I fondamentali di borsa sono da schifo, lo conferma anche Citibank in un suo recente report. O meglio, il mercato se ne frega dei fondamentali nel dopo Trump per un atteggiamento abbastanza usuale nella finanza: mai andare contro il capo, soprattutto se forte, potente e con un brutto carattere.
Oggi vediamo dunque il Good Morning Mr. President: tutto va bene e le borse festeggiano senza pensare al domani, che sarà complicato. In realtà un crollo c’è stato: i bond Usa a lunga scadenza hanno preso una sonora bastonata. Ma c’è dell’altro.

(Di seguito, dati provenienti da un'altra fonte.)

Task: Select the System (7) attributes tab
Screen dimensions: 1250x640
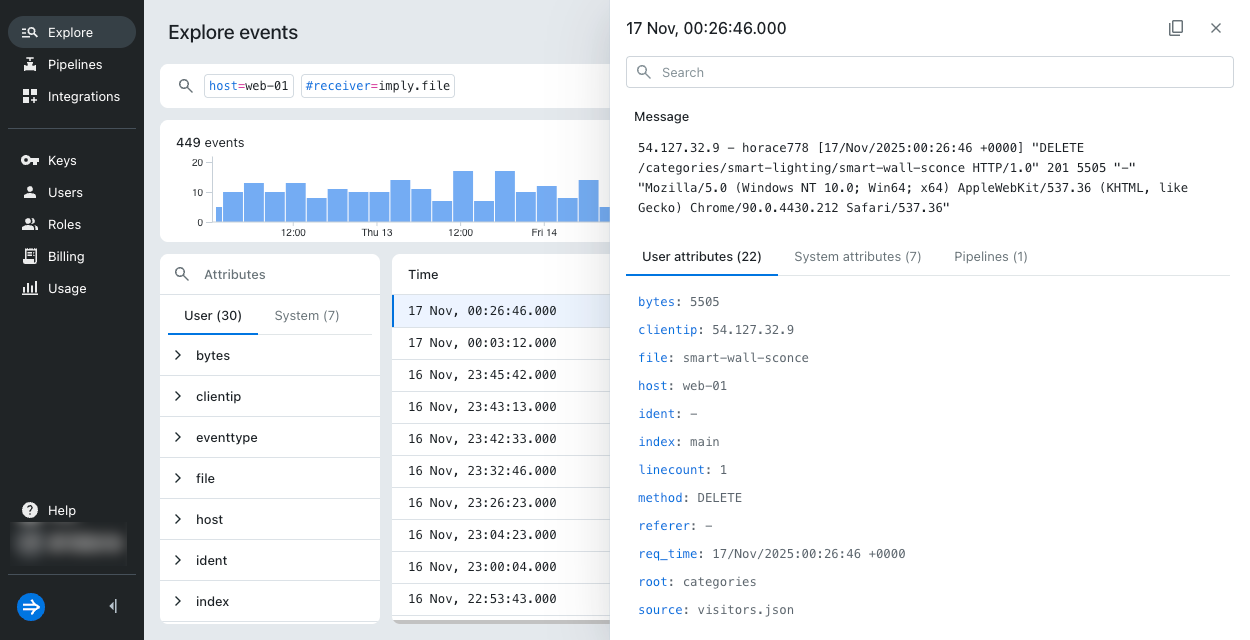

Dunque, borse su, bond giù e dollaro forte (per ora): come districarci? Prima di tutto i bonds, le obbligazioni detto in inglese. La discesa dipende dal fatto che, come ha detto Trump, verranno tagliate le tasse e si faranno infrastrutture ossia si farà debito e soprattutto inflazione. Che poi dovrebbe essere addomesticata con tassi di interesse più alti. Ecco dunque i bonds lunghi soffrire. Inoltre, la forte discesa delle obbligazioni dipende anche dal fatto che, al di fuori dei tassi, il valore dei bonds verrebbe eroso comunque in forza dell’incremento inflattivo.
Aspettative di tassi maggiori per combattere l’inflazione comportano un rafforzamento del dollaro minando però la crescita futura degli States. Da qui la necessità di sgonfiarlo (svalutarlo). Storia simile a quella degli anni ’80 con Reagan, quando fece l’accordo del Plaza per combattere l’inflazione alzando i tassi ma senza rivalutare il dollaro. Oggi bisogna fare la stessa cosa. Ecco perché le aziende Usa ne saranno beneficiate: crescita, inflazione, tassi in salita ma senza dollaro alto. Infatti il Dow Jones, indice delle aziende industriali, sale. Invece il Nasdaq, benedetto dall’ex Obama, soffre in attesa che l’ex presidente diventi consulente di Silicon Valley. C’è quasi tutto.
La cosa difficile sarà per Trump fare il secondo accordo del Plaza. Ma, non dimentichiamolo, Trump è un grandissimo negoziatore oltre ad avere tutti gli assi in mano: è lui che rappresenta i consumi mondiali, è lui che rappresenta l’esercito più poderoso, è lui che rappresenta l’attuale moneta di riserva globale. Aggiungiamoci che Cina e Russia sono interessate ad indebolire il dollaro, magari a pegno di concessioni in Siria, Ucraina, Mar della Cina et voilà, l’accordo è servito. Il problema è che si tratterà di far svalutare il dollaro, pesantemente. E seduto a tavolo ci sarà un attore Occidentale perfettamente contrario, l’Ue franco-tedesca. Bang! Avete capito chi sarà il perdente.
Oggi il dollaro è forte perché il mercato non sconta il Plaza II che verrà. Ossia si sta forzando la mano a Mr. President per fare qualcosa: se il dollaro sale gli Usa andranno in forte recessione con tanti saluti per le promesse elettorali. Sottile vero? Appunto, si da il buongiorno al presidente ma con riserva. E se nulla verrà fatto la colpa sarà sua, di Trump. Sapete chi compra in borsa oggi? Gli hedge fund e le banche centrali, molte di queste straniere. Per forza, se crollano i corsi loro che detengono enormi patrimoni si prendono delle perdite. Ma non solo, i banchieri centrali fanno parte delle oligarchie filo-Dem: oggi che dovrebbero fare, vaticinare con un crollo una cocente sconfitta?
Appunto, visto che la grande finanza è tutta in meno ai Dem, il trucco della salita immediata delle borse impedirà di dar la colpa al prediletto Obama per l’attuale situazione economica statunitense assai precaria dei fondamentali. E dunque futuri crolli saranno imputati a Trump. Certo, a Mr. President converrebbe una discesa rapida dei corsi borsistici, ma come fare? Stampando moneta dal nulla, con i Qe si è quasi obbligati a comprare azioni. Dunque, stoppare i Qe. Ma per far questo bisogna aspettare fino a gennaio.